## [Extract]
# Smoke outside of Bedroom Question



## Mr. Sparkle (Jan 27, 2009)

So what if the kitchen is right outside the bedroom?

I'm supposed to put a smoke within 10' of the bedroom but putting one right in the kitchen would be dumb.

Do I just have to be dumb?


----------



## electricmanscott (Feb 11, 2010)

In Mass you are not required to have a smoke outside of a bedroom if that room happens to be a kitchen.


----------



## McClary’s Electrical (Feb 21, 2009)

Mr. Sparkle said:


> So what if the kitchen is right outside the bedroom?
> 
> I'm supposed to put a smoke within 10' of the bedroom but putting one right in the kitchen would be dumb.
> 
> Do I just have to be dumb?


 

Along with what Scott said, they also make specially designed smokes for kitchens.


----------



## davis9 (Mar 21, 2009)

electricmanscott said:


> In Mass you are not required to have a smoke outside of a bedroom if that room happens to be a kitchen.



Do you have a link to that information?

Tom

I have this for reference, but see nothing about what you say.

http://www.mass.gov/Eeops/docs/dfs/dfs_briefs/march_2010/consumers_guide.pdf


----------



## fjm (Jun 26, 2011)

what version of nfpa72 is NJ using now, lent my 2001 out while back and never got it back.


----------



## McClary’s Electrical (Feb 21, 2009)

davis9 said:


> Do you have a link to that information?
> 
> Tom
> 
> ...


 
Around here, we have to put them in each bedroom, and also a common area outside of the bedrooms. The common area smoke is required to be within 10 feet of the bedrooms


----------



## Sparky J (May 17, 2011)

There are 2 basic types photoelectronic and (forgive me) something else. One is better suited for kitchen outside bathrooms and laundry areas as steam won't set it off like the standard ones. You could probably check out Firex's website they are probably listed there or your supply house may have info too.


----------



## McClary’s Electrical (Feb 21, 2009)

Sparky J said:


> There are 2 basic types photoelectronic and (forgive me) something else. One is better suited for kitchen outside bathrooms and laundry areas as steam won't set it off like the standard ones. You could probably check out Firex's website they are probably listed there or your supply house may have info too.


 

http://www.smokesign.com/kitallpursmo.html


----------



## electricmanscott (Feb 11, 2010)

davis9 said:


> Do you have a link to that information?
> 
> Tom
> 
> ...


I looked for the info. I have it on a spec sheet from some town but couldn't find it in the actual code.


----------



## davis9 (Mar 21, 2009)

mcclary's electrical said:


> Around here, we have to put them in each bedroom, and also a common area outside of the bedrooms. The common area smoke is required to be within 10 feet of the bedrooms


Just about the same here. The CO detector has to be within 10', no actual footage on the smoke AFAIKT.

Tom:thumbsup:


----------



## RIVETER (Sep 26, 2009)

Mr. Sparkle said:


> So what if the kitchen is right outside the bedroom?
> 
> I'm supposed to put a smoke within 10' of the bedroom but putting one right in the kitchen would be dumb.
> 
> Do I just have to be dumb?


I am amazed at how so many electricians worry about what they can get by with. We all know that the code is the minimum.


----------



## McClary’s Electrical (Feb 21, 2009)

## [Data lines]
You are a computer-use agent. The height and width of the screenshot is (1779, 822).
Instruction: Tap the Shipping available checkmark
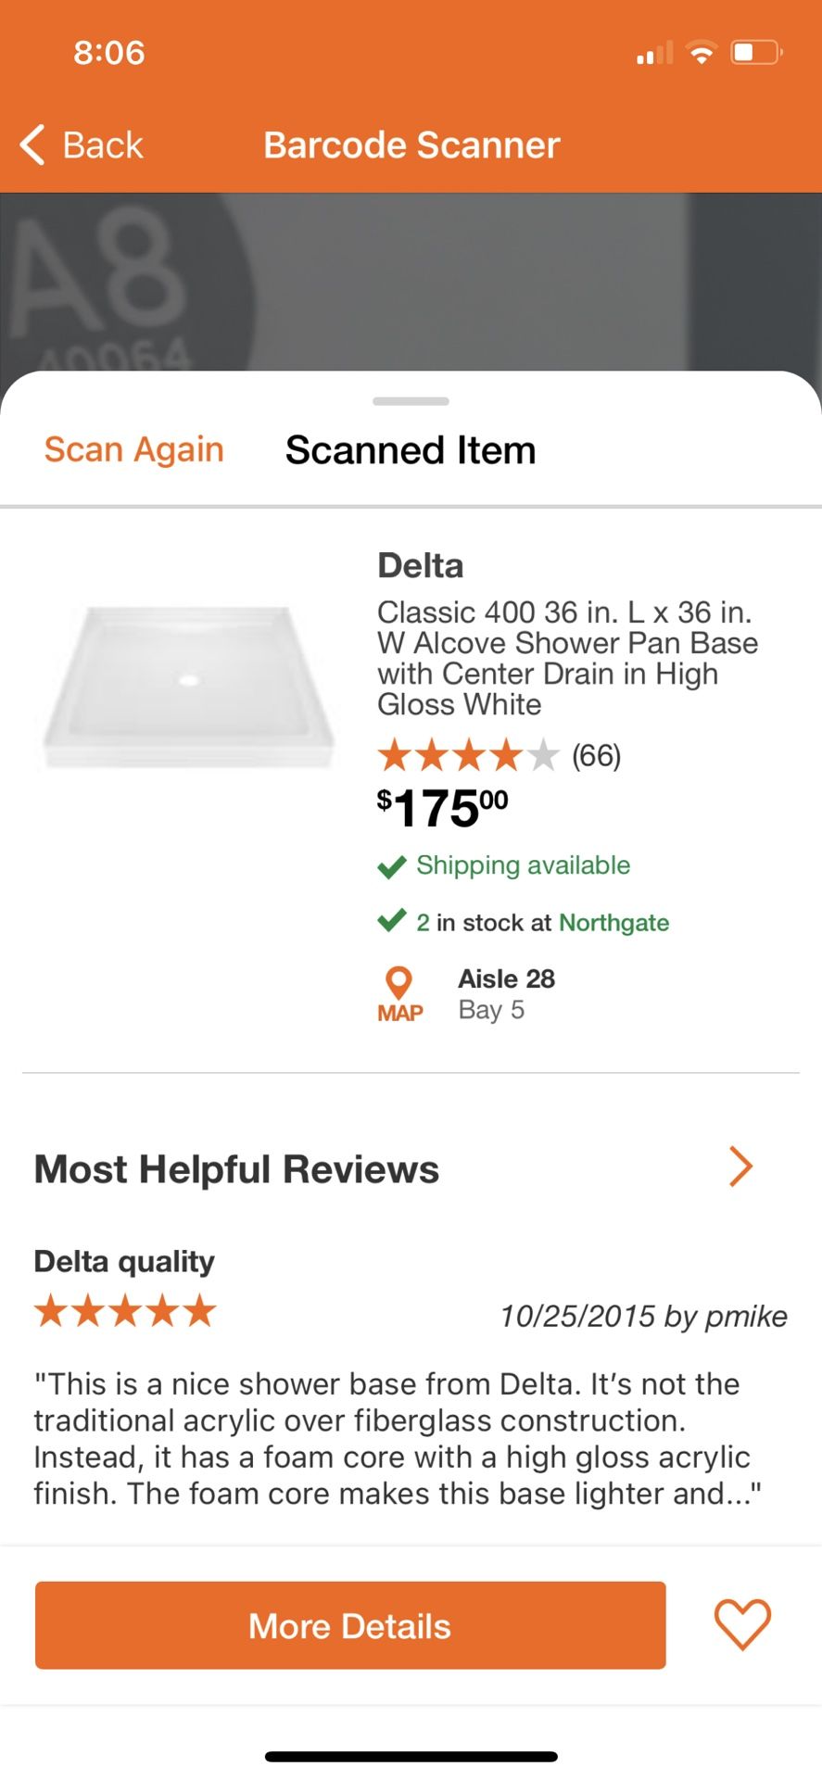pyautogui.click(x=392, y=866)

## [Problem requirements]
In the smoke detector thread, turn the paragraph beginning "Around here, we have to put them" into a short list that keeps its main facts.

## [Solution to the problem]
Local requirements:
- A smoke detector in each bedroom
- A smoke detector in a common area outside the bedrooms
- The common-area detector within 10 feet of the bedrooms